I have to say I do not follow why that is a problem.
> Regarding xfs_buf_alloc_pages(), it is not using __GFP_ACCOUNT and
> vmalloc() is the only __GFP_ACCOUNT user at this point. So, not an
> issue for now but I suppose it is better to be future-proof and do the
> 'goto failed'.
Why do we want to have that silent trap?
--
Michal Hocko
SUSE Labs
On Thu, Oct 14, 2021 at 12:16 AM Michal Hocko <[email protected]> wrote:
>
> On Wed 13-10-21 12:43:38, Shakeel Butt wrote:
> [...]
> > diff --git a/mm/page_alloc.c b/mm/page_alloc.c
> > index 668edb16446a..b3acad4615d3 100644
> > --- a/mm/page_alloc.c
> > +++ b/mm/page_alloc.c
> > @@ -5215,6 +5215,10 @@ unsigned long __alloc_pages_bulk(gfp_t gfp, int preferred_nid,
> > unsigned int alloc_flags = ALLOC_WMARK_LOW;
> > int nr_populated = 0, nr_account = 0;
> >
> > + /* Bulk allocator does not support memcg accounting. */
> > + if (unlikely(gfp & __GFP_ACCOUNT))
> > + goto out;
>
> Did you mean goto failed here? This would break some which do not
> have any fallback. E.g. xfs_buf_alloc_pages but likely more.
>
> Sorry I could have been more specific when talking about bypassing the
> bulk allocator. It is quite confusing because the bulk allocator
> interface consists of the bulk allocator and the fallback to the normal
> page allocator.
>
I did consider 'goto failed' here but for that I have to move
__GFP_ACCOUNT check after the "Already populated array" check in the
function. Basically what's the point of doing other operations
(incrementing nr_populated) if we are gonna skip bulk anyways.
Regarding xfs_buf_alloc_pages(), it is not using __GFP_ACCOUNT and
vmalloc() is the only __GFP_ACCOUNT user at this point. So, not an
issue for now but I suppose it is better to be future-proof and do the
'goto failed'.
Let me know what you think.
On 14.10.2021 18:23, Johannes Weiner wrote:
> On Thu, Oct 14, 2021 at 08:01:16AM -0700, Shakeel Butt wrote:
>> Regarding xfs_buf_alloc_pages(), it is not using __GFP_ACCOUNT
>
> It probably should, actually.
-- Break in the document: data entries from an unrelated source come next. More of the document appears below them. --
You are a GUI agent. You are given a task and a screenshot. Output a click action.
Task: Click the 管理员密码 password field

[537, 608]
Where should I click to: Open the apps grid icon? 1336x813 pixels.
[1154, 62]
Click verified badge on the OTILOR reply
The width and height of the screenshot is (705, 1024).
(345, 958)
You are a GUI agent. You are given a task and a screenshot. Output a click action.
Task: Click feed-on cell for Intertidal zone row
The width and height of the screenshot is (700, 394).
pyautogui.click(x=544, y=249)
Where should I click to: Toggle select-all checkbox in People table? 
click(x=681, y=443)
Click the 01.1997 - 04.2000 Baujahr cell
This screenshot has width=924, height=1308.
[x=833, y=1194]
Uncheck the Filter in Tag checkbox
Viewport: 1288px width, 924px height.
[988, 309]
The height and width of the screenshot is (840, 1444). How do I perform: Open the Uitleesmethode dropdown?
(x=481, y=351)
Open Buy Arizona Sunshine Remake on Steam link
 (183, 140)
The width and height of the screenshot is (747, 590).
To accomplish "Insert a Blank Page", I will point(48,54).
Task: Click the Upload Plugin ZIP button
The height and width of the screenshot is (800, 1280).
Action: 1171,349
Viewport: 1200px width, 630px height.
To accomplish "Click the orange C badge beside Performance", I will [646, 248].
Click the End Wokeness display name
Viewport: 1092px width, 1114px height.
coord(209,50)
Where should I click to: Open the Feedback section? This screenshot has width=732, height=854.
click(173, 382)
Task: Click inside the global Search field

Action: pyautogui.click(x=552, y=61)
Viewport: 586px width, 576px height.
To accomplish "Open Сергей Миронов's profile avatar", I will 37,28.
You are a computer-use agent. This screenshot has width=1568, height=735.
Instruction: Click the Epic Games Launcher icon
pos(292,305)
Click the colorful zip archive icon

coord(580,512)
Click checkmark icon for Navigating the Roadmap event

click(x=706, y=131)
Sorry, somewhat off-topic, but we've
> seen this consume quite large amounts of memory. __GFP_ACCOUNT and
> vmstat tracking seems overdue for this one.
If this will be required, you can use
[PATCH mm v5] memcg: enable memory accounting in __alloc_pages_bulk
https://lkml.org/lkml/2021/10/14/197
As far as I understand it will not be used right now,
however I decided to submit it anyway, perhaps it may be needed later.
Thank you,
Vasily Averin
On Thu, Oct 14, 2021 at 08:01:16AM -0700, Shakeel Butt wrote:
> Regarding xfs_buf_alloc_pages(), it is not using __GFP_ACCOUNT
It probably should, actually. Sorry, somewhat off-topic, but we've
seen this consume quite large amounts of memory. __GFP_ACCOUNT and
vmstat tracking seems overdue for this one.